At first I was shocked and confused. I mean, there I was at my place of business unable to use the computer, the telephone, the copy machine, even the typewriter. For all practical purposes, one might say, the power outage really hamstrung my ability to maintain a steady work flow. Then I realized something else altogether. The power outage meant I was going to get to go home early! My happiness at this realization made me realize that after just three short weeks I am already falling into the camp of Americans who hate their job. Finally, for the first time in my life, I feel like I am really part of something bigger than just myself. I'm going to have to start saving for vacation right now. Also, I am really going to start living for the weekends and then coming down with a case of "the Mondays." I would say 'manic' Mondays, but I don't want to jinx myself. Oh, I just realized I can now also count myself among that group of Americans who rely on public transportation for their commute to their hated jobs and who thus develop mass transit-rage. For example, I had bus rage last night when I had to wait 40 minutes in the rain. I could have been accomplishing all sorts of personal goals
(like redeveloping my tolerance to alcohol or conscientiously grooming my cat, Gerard Butler so that I will be able to stop screaming bloody hell when he digs in with his claws) during that time period, but no. That time is just lost to me. For someone who has never been much of a joiner, I would say I am in a lot of clubs. Would you like to be in my club?

Is 'Iquity' A Word? As In, The Opposite Of 'Iniquity?'

Thursday, January 3, 2008

Lawyers: Another Word For People Who Leave Everything Till The Last Minute.

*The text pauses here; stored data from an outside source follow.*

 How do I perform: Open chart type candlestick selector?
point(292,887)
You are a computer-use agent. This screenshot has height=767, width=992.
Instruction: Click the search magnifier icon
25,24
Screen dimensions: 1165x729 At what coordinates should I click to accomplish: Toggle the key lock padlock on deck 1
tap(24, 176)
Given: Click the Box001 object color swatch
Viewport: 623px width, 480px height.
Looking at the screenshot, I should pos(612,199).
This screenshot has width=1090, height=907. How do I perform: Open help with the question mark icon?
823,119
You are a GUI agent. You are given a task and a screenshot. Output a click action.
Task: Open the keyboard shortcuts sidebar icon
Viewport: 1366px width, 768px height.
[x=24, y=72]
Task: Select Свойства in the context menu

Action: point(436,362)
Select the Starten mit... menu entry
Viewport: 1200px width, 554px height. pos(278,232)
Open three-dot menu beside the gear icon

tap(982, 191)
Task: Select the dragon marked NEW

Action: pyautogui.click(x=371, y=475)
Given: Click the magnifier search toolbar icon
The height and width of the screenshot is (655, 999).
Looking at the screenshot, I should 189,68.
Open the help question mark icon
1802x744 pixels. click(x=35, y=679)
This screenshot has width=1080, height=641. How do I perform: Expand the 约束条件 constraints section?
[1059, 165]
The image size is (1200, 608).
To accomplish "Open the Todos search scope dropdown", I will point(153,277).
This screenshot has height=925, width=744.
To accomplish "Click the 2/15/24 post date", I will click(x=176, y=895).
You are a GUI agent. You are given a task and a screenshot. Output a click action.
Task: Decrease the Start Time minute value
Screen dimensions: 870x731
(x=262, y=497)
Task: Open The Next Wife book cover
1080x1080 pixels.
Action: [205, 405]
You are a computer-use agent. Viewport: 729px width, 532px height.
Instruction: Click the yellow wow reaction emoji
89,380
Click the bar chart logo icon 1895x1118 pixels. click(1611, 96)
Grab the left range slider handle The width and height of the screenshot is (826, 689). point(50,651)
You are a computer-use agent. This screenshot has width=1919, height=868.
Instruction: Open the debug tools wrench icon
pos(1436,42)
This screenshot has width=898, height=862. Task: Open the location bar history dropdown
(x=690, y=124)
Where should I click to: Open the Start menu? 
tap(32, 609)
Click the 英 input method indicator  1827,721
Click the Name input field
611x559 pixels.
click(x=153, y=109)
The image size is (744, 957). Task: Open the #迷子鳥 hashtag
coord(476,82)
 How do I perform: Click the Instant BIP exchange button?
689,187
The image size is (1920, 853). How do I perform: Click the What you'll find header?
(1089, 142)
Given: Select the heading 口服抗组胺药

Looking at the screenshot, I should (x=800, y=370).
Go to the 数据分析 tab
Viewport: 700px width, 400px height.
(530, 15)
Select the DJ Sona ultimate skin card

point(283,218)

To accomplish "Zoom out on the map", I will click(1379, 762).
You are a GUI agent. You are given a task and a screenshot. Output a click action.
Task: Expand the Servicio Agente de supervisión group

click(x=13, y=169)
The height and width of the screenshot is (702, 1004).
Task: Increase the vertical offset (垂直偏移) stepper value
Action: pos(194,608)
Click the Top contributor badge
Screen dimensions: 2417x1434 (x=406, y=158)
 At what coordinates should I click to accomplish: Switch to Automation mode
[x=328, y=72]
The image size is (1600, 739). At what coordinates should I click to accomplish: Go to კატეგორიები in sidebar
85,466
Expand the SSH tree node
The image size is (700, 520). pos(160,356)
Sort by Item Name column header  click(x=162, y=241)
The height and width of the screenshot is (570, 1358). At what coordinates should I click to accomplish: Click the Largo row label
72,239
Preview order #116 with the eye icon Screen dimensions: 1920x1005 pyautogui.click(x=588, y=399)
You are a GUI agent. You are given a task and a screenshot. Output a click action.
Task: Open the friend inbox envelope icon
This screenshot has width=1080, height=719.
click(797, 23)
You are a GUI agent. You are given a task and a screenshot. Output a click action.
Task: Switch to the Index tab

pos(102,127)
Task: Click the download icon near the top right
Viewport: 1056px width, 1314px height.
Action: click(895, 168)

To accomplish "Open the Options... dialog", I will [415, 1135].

Probably don't work in my office.

Legal assistants everywhere should rise up against this tyranny and oppression and take these misguided men and women by the hand and lead them into the clear light of time management. For our purposes, 'time management' means there is enough time for your assistant to eat lunch. Or to catch her bus and not have to wait a half hour in the dark, wet and cold for the next one which turns out to be ten minutes late. So really, we're talking forty minutes here. And I'm not the only one who suffers. These late evenings mean that my cat, Gerard Butler's, feeding time is pushed back. This is inexcusable. To retaliate I am going to wear jeans to the office tomorrow while my boss is out of town. Hopefully all the other lawyers in the building will be far too busy doing things at the last minute to tell on me.

Tuesday, January 1, 2008

Just A Few Things I Resolve To Continue Not To Do In 2008

What's up with New Year's resolutions?

Screw all the guilt and hoopla over making and keeping New Year's resolutions. This year I'm trying something new. Instead of making a big fuss about becoming a better person, I'm just going to hold down the fort and concentrate my self-improvement energies on just remaining less bad. On that note, here are a few things I resolve to continue not to do in 2008:

1. I will continue not to lie about my cat Gerard Butler's perfect health in order to have him put to sleep for being annoying. For example, he meows loudly and plays with his toy mouse in the middle of the night like he is killing it in the dark so I have to worry about the idea that what I can barely see is a real scene of feline carnage. Also I am pretty sure I have a flea bite. I tell you this Gerard Butler: you are pushing your luck. And we all know your deadbeat dad isn't going to step up for you so you better watch it.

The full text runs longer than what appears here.